Occasionally, Kilmer does show the same puckishness and bravado that made him stand out at “THE Juilliard School” (emphasis Kilmer’s), weaving in some truly impressive humble brags about his commitment to realistic portrayals of a gunslinger, fighter pilot, and the Lizard King himself. As he reminisces about working with Kevin Jarre on Tombstone, Kilmer’s downright charming in his grudging acceptance that “sometimes the writer hears his creation with greater acuity than the actor. Sometimes.” Much of the chapter about the making of The Doors is dedicated to how Kilmer reduced veteran producer Paul Rothchild to tears with his uncanny renditions of Jim Morrison’s songs, and Kilmer’s awe at his own prowess is far more endearing than it has any right to be.

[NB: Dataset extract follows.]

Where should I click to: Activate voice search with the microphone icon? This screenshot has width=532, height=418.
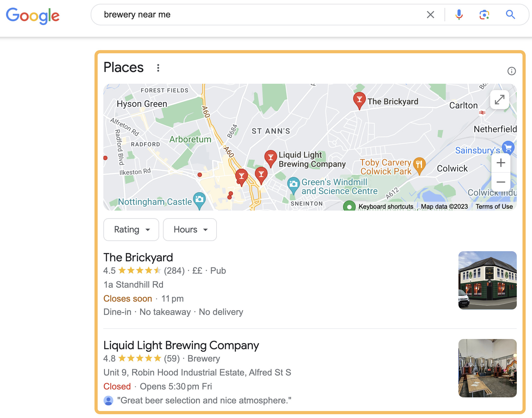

Kilmer learned of second chances from his religion and profession: “So yes, I’ve seen redemption in my life. The only thing holier than a crucifixion is a resurrection.” I’m Your Huckleberry is most engrossing, even illuminating, when the author actively tries to reconcile his vision and ego with his faith and regrets. If he loses sight of the past a bit while setting up the next chapter of his life, it’s hard to begrudge him the glance forward, even if it does render I’m Your Huckleberry a series of ellipses instead of a statement on a life 60 years in the making.